> **Description of the task**: Arrange these lines as a Markdown table with two columns, No. for the row number and Text for the line, and skip any blank lines. Leave the pictures out of your answer.

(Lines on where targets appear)
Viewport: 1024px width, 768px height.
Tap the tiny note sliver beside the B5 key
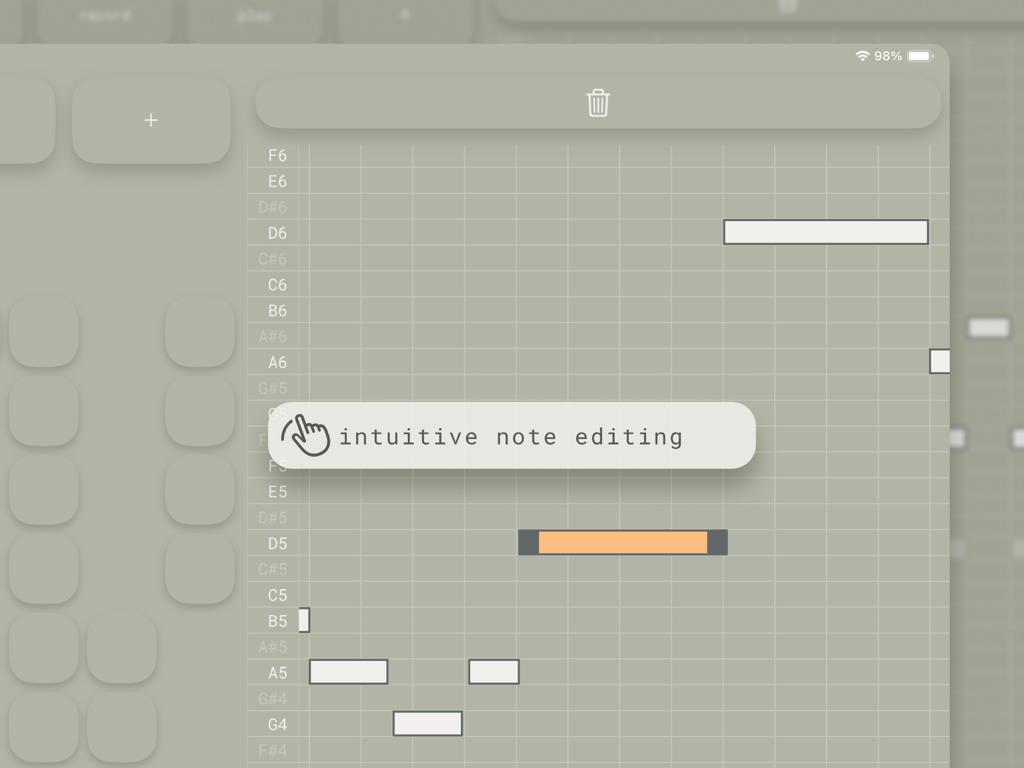[x=304, y=620]
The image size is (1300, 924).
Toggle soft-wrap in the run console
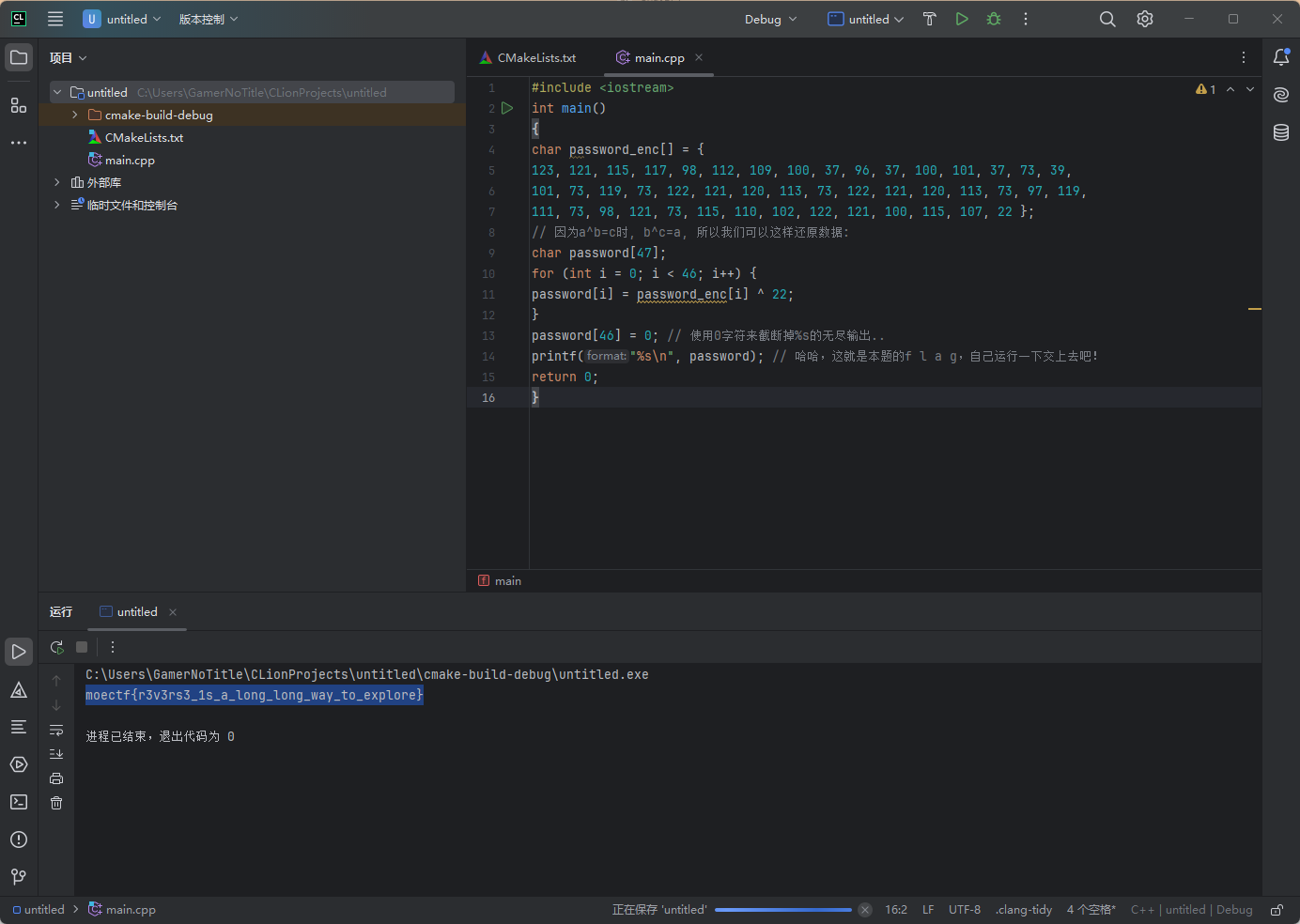tap(56, 730)
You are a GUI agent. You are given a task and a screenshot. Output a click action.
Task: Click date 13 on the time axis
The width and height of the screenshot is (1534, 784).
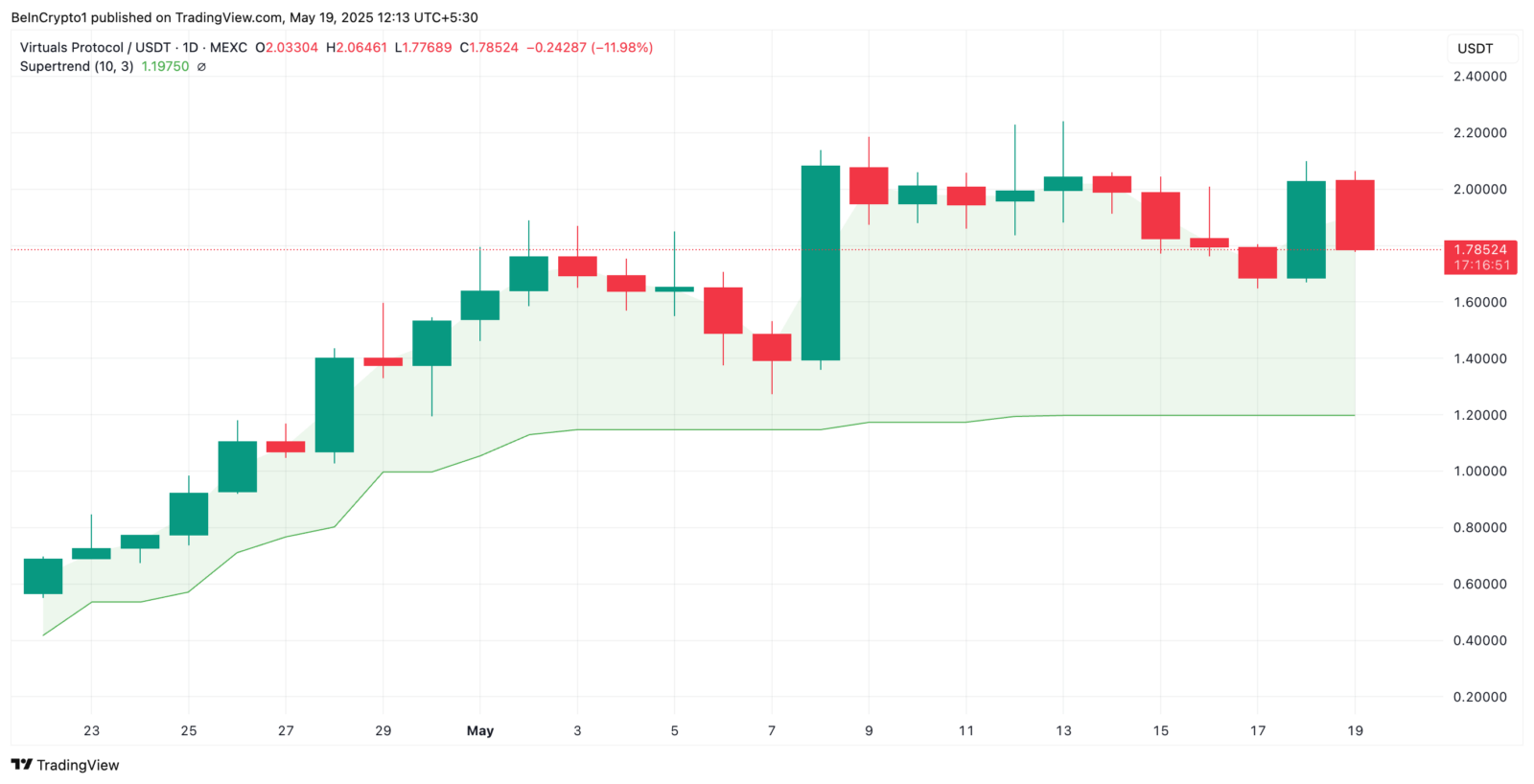click(1063, 730)
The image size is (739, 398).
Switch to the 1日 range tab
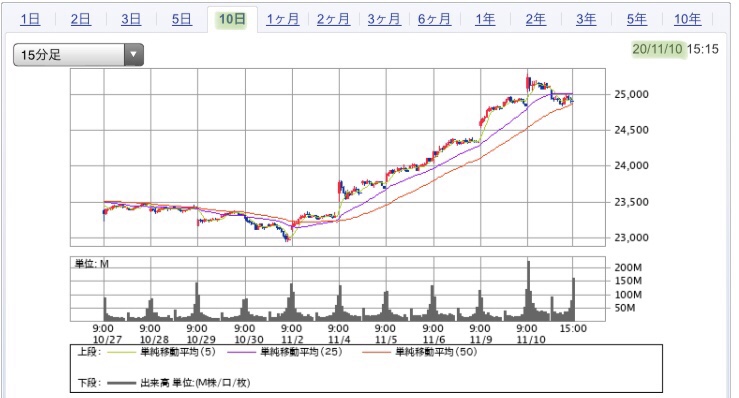pyautogui.click(x=30, y=19)
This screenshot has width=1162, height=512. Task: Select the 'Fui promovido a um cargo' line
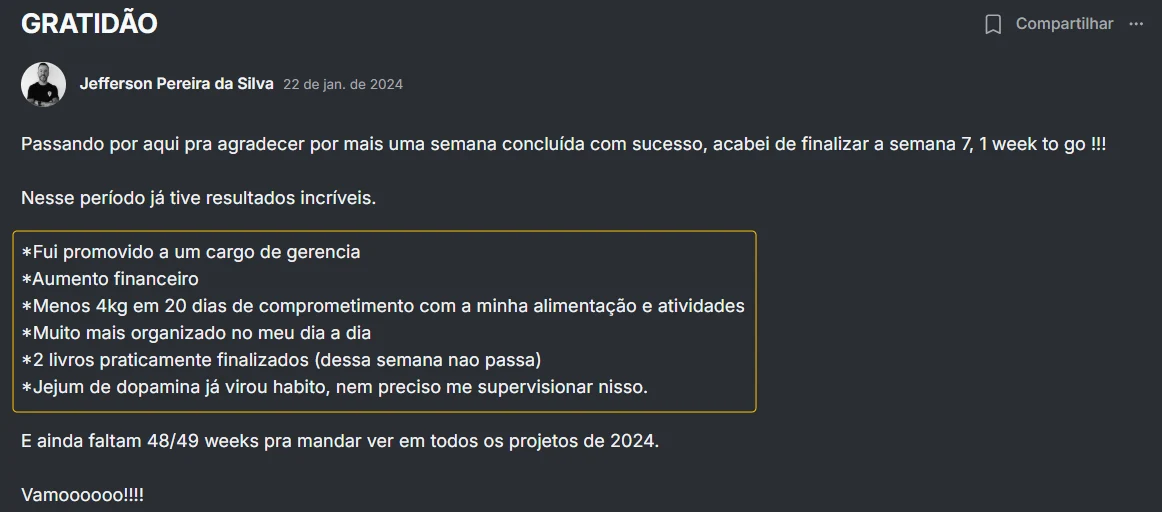[x=191, y=252]
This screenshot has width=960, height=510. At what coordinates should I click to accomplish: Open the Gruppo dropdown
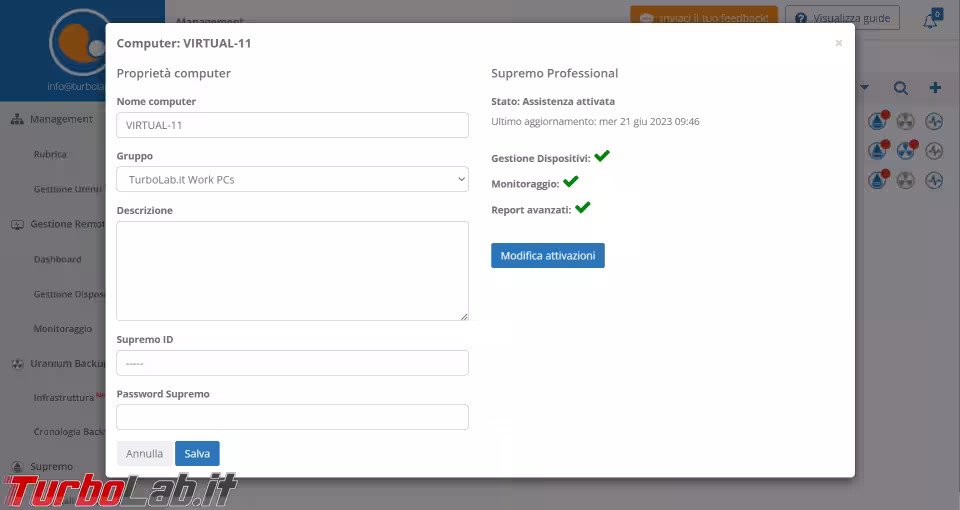click(x=292, y=179)

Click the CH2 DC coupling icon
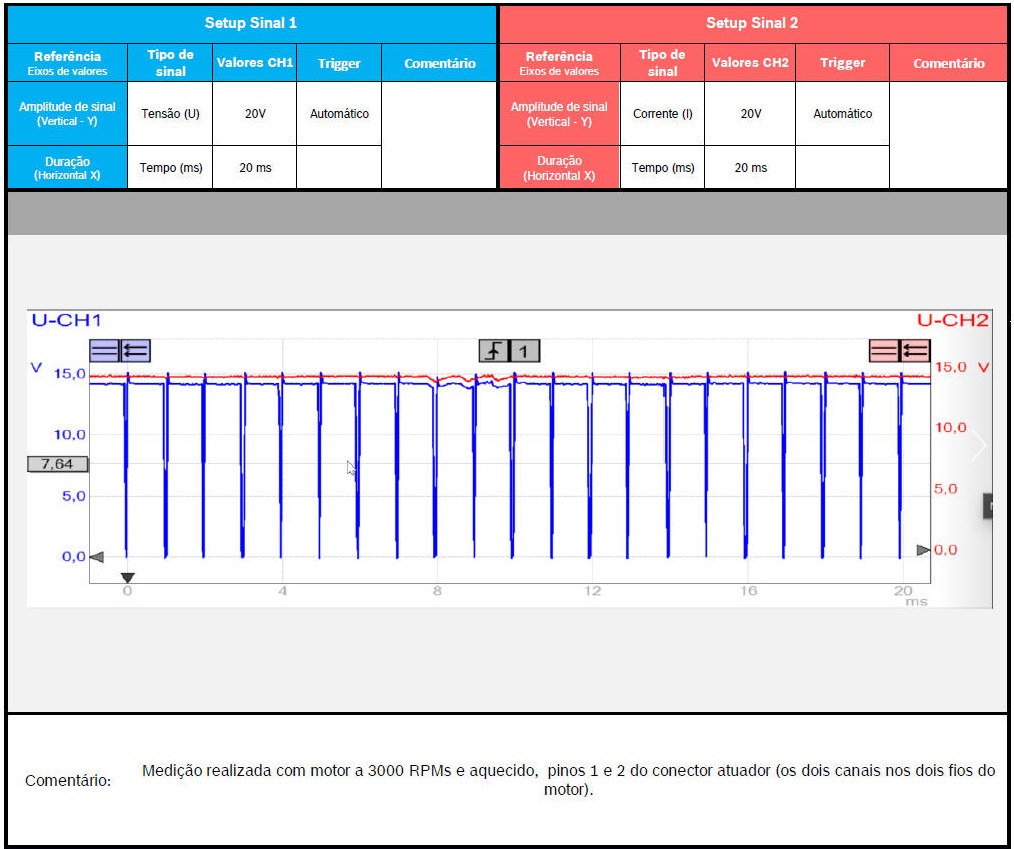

> **Solution**:
| No. | Text |
|---|---|
| 1 | Viewport: 1024px width, 768px height. |
| 2 | Tap the tiny note sliver beside the B5 key |
| 3 | [x=304, y=620] |
| 4 | The image size is (1300, 924). |
| 5 | Toggle soft-wrap in the run console |
| 6 | tap(56, 730) |
| 7 | You are a GUI agent. You are given a task and a screenshot. Output a click action. |
| 8 | Task: Click date 13 on the time axis |
| 9 | The width and height of the screenshot is (1534, 784). |
| 10 | click(1063, 730) |
| 11 | The image size is (739, 398). |
| 12 | Switch to the 1日 range tab |
| 13 | pyautogui.click(x=30, y=19) |
| 14 | This screenshot has width=1162, height=512. Task: Select the 'Fui promovido a um cargo' line |
| 15 | [x=191, y=252] |
| 16 | This screenshot has width=960, height=510. At what coordinates should I click to accomplish: Open the Gruppo dropdown |
| 17 | click(x=292, y=179) |
| 18 | Click the CH2 DC coupling icon |